A Polícia Federal prendeu, na manhã desta sexta-feira (2), o ex-assessor presidencial Filipe Martins, em sua residência, no município de Ponta Grossa, no Paraná. A prisão preventiva foi determinada pelo ministro Alexandre de Moraes, do Supremo Tribunal Federal.
De acordo com o despacho, a medida foi adotada após Martins supostamente descumprir uma das cautelares impostas pela Justiça, que proíbe o acesso a redes sociais. Segundo Moraes, o ex-assessor teria realizado uma pesquisa na plataforma LinkedIn, o que configuraria violação direta da decisão judicial.
Três agentes da Polícia Federal cumpriram o mandado de prisão.
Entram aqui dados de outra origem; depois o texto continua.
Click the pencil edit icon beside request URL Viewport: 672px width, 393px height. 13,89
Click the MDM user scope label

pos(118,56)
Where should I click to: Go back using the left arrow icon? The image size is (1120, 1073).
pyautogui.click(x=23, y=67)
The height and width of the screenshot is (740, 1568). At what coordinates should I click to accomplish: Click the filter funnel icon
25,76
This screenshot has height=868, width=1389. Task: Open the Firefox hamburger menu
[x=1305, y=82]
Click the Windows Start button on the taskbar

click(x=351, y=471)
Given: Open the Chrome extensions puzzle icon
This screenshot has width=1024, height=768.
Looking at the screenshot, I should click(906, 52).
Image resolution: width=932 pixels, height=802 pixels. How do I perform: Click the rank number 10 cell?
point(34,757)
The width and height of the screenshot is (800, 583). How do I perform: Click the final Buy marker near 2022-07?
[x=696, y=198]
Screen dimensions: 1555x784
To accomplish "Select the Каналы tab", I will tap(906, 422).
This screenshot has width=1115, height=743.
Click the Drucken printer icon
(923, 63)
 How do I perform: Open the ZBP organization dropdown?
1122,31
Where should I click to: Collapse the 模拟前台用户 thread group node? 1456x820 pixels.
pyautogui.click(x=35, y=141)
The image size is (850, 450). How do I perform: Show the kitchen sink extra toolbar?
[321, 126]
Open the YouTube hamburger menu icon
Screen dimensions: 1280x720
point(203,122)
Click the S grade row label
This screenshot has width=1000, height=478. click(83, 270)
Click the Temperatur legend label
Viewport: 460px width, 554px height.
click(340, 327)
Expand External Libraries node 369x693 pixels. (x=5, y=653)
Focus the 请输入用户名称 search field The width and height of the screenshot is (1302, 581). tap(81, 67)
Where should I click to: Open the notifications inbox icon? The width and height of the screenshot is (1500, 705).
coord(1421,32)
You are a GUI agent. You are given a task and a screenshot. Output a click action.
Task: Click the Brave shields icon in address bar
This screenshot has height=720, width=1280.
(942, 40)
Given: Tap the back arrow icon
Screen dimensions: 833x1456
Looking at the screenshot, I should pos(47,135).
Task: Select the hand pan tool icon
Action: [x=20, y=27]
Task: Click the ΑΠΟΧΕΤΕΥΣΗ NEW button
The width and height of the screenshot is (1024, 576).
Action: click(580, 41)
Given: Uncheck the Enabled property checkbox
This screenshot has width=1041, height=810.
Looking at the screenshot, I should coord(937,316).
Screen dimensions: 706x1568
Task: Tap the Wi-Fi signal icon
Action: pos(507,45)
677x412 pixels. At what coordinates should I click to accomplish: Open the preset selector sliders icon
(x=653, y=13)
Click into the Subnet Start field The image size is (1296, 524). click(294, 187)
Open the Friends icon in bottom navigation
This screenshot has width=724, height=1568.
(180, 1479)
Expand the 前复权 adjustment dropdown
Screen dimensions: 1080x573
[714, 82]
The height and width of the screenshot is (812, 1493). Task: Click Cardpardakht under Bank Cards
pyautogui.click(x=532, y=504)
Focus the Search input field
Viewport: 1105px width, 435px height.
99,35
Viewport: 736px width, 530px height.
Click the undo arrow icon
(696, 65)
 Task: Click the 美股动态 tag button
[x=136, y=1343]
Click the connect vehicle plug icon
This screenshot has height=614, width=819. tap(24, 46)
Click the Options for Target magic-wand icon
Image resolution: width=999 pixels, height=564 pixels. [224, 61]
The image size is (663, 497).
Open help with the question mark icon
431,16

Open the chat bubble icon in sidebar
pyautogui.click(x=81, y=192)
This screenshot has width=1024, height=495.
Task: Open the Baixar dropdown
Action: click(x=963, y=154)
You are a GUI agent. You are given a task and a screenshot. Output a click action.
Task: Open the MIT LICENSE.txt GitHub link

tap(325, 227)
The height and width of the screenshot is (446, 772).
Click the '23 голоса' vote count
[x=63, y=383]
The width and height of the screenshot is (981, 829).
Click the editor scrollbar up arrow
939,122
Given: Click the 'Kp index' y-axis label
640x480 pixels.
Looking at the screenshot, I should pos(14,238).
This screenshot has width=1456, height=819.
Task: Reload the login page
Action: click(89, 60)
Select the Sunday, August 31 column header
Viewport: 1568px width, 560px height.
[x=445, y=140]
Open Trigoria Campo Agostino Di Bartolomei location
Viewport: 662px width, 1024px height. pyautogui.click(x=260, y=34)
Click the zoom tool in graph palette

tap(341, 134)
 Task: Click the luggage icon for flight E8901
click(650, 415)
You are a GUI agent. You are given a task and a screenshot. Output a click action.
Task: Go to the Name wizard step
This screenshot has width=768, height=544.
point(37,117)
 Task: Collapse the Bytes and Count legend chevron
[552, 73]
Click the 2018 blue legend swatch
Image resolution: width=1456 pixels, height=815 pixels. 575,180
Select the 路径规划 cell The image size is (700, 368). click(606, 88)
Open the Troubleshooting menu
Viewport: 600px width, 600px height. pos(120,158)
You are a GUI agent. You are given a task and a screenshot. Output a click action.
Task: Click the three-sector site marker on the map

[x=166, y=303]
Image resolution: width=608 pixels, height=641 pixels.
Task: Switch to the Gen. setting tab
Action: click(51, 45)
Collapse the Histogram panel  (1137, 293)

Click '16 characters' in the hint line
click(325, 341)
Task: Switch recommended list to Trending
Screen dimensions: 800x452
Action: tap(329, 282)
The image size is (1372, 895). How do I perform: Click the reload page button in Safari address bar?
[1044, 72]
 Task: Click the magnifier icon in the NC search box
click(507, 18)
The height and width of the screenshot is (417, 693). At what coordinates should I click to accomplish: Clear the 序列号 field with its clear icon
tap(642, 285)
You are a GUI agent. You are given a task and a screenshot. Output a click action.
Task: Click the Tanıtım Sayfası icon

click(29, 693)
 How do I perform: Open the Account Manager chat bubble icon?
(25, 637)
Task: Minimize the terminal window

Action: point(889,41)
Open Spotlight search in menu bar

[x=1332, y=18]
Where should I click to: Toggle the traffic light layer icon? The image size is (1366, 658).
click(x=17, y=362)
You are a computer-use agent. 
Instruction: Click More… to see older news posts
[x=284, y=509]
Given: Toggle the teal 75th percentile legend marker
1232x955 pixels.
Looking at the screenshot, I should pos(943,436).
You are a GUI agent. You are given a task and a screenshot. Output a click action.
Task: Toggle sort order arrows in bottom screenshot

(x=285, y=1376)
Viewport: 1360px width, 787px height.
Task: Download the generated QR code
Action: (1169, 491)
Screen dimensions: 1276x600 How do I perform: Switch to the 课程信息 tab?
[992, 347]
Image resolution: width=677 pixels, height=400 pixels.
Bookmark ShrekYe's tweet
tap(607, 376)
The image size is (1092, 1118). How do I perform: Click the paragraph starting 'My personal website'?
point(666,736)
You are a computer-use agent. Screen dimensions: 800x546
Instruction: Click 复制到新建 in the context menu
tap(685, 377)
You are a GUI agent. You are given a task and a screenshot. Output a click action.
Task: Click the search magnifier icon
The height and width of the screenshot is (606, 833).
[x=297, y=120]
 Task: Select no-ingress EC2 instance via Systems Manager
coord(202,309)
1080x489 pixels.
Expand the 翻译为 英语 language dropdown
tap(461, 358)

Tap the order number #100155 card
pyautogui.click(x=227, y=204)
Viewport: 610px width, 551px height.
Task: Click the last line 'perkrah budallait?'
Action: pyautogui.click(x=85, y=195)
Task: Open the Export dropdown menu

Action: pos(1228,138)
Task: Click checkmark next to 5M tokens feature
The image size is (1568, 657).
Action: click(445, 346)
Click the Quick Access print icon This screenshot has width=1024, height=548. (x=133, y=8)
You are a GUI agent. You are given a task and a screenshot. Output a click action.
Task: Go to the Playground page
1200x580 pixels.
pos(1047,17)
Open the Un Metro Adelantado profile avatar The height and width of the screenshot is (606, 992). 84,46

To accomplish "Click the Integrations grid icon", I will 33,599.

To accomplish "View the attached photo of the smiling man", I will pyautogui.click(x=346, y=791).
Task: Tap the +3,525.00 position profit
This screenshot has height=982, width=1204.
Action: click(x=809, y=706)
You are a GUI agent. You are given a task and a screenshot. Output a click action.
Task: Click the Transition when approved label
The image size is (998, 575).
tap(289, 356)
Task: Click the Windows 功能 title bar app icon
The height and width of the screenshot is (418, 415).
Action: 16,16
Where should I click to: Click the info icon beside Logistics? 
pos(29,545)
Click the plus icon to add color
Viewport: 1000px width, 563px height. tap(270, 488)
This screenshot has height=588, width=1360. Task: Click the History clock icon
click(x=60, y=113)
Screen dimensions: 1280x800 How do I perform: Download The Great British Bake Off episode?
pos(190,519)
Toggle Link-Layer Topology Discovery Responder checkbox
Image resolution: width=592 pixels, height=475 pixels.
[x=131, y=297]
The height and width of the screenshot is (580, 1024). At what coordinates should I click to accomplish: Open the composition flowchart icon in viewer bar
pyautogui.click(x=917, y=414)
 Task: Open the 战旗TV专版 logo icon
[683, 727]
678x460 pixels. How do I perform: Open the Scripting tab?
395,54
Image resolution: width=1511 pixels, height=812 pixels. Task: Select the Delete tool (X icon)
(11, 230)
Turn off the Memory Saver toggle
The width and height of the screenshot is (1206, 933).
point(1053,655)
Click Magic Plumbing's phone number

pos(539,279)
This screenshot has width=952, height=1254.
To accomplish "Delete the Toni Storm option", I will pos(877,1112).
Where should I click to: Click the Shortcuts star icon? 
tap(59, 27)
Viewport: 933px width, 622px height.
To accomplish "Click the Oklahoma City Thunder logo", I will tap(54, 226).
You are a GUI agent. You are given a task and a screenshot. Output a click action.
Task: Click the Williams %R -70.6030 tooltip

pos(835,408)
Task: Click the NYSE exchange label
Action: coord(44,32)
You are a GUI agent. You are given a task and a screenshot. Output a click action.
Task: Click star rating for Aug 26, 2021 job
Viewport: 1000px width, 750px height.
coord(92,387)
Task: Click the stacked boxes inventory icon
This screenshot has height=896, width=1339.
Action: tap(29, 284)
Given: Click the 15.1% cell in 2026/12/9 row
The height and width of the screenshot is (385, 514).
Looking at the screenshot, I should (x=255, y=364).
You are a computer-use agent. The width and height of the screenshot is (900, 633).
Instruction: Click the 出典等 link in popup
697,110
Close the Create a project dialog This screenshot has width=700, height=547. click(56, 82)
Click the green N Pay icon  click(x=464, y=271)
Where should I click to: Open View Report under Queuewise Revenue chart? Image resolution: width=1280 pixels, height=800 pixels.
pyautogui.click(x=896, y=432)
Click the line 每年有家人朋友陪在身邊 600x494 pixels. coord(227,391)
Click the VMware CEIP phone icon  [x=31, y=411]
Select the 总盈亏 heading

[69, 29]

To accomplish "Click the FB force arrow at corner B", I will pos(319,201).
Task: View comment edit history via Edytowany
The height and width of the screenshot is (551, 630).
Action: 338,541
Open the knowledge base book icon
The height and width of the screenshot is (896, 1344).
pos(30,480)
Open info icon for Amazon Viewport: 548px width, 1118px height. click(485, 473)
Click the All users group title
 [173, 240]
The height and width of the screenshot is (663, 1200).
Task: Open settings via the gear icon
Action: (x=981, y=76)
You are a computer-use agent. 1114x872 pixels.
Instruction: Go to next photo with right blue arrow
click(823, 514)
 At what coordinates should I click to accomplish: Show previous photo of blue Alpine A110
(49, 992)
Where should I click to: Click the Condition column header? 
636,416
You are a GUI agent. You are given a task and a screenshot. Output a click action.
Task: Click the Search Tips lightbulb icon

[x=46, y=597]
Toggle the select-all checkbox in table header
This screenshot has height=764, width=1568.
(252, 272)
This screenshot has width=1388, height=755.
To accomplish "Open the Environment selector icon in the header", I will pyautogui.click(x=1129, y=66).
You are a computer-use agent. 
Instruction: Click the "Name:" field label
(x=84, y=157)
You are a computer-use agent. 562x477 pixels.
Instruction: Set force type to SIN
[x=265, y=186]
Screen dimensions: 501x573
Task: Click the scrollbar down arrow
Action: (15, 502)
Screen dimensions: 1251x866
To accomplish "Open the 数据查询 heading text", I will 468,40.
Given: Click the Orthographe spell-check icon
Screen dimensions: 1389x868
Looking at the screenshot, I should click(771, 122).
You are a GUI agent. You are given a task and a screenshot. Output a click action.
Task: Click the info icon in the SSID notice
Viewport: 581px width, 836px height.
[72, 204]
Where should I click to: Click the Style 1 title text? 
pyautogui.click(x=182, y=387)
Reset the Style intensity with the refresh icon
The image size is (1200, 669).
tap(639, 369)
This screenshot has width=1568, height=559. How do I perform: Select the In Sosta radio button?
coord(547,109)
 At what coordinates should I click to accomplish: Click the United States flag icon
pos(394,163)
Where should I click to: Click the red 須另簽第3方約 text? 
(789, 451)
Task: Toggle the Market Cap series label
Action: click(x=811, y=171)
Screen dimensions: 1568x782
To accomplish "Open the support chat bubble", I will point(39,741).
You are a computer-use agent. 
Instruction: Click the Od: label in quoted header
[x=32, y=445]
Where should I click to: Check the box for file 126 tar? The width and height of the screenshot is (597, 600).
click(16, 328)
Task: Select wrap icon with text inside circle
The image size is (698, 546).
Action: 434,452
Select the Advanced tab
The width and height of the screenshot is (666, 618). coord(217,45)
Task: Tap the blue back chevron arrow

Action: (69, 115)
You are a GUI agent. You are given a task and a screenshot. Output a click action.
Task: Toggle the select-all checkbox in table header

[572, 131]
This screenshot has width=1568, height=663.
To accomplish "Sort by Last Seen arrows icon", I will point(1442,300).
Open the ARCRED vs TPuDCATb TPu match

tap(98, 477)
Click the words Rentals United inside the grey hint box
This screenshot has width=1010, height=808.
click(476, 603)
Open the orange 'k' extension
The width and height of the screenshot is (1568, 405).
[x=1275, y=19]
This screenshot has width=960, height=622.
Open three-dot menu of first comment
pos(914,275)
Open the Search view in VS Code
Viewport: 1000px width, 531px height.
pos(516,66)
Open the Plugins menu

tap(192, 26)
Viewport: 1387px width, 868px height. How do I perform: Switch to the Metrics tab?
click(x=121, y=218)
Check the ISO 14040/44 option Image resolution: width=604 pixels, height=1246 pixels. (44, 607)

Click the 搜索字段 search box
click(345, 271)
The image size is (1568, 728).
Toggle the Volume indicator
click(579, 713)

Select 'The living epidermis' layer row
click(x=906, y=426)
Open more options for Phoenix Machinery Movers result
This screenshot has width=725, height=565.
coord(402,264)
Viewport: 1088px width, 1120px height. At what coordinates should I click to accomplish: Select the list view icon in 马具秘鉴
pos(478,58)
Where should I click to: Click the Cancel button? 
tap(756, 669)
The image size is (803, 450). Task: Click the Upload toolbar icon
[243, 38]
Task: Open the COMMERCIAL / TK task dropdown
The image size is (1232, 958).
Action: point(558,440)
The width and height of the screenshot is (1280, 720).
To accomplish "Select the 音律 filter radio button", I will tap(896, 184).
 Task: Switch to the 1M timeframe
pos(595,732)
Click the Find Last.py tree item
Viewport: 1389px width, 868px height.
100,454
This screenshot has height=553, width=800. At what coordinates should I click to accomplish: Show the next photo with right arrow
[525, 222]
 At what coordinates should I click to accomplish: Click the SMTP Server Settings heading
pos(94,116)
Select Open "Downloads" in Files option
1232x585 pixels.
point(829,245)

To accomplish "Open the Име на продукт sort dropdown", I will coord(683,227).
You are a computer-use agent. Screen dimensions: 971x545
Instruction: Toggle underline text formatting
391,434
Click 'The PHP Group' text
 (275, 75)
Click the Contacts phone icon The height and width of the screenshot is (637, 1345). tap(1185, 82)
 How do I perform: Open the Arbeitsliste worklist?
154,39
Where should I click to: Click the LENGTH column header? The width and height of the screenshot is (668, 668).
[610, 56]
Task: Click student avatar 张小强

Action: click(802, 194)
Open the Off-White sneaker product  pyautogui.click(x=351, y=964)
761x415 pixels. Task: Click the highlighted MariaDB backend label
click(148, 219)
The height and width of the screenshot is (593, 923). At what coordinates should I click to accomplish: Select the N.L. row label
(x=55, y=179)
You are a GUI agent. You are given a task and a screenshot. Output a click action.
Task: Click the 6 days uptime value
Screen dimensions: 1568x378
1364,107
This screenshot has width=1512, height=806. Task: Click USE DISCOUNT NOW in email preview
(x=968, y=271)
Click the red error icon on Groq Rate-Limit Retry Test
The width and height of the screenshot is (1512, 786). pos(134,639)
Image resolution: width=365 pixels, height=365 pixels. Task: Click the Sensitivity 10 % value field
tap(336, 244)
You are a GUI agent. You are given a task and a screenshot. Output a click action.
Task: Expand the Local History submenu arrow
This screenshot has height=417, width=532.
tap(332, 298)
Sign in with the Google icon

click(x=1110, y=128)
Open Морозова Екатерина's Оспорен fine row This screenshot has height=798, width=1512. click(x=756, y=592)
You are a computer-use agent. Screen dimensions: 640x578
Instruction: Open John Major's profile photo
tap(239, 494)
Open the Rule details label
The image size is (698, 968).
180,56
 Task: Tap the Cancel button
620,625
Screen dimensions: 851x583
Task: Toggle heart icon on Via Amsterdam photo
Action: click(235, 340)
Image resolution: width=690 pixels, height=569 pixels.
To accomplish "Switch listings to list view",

Conforme relato da defesa, Filipe Martins não recebeu explicações detalhadas no momento da detenção, nem ele nem seus advogados. Até então, o investigado cumpria prisão domiciliar, autorizada no último sábado (27).
Filipe Martins foi condenado por participação na trama golpista investigada pelo STF, sob a acusação de colaborar com a elaboração da chamada “minuta do golpe”, o que ele nega. A pena definitiva ainda não começou a ser cumprida, já que os recursos apresentados pela defesa não foram totalmente esgotados.
Ex-integrante do governo do então presidente Jair Bolsonaro, Martins também ficou conhecido nacionalmente por um episódio ocorrido no Senado Federal, quando fez um gesto associado a símbolos do extremismo neonazista, ao formar com a mão as letras “W” e “P”, referência à expressão white power.
O caso segue sob acompanhamento do Supremo Tribunal Federal.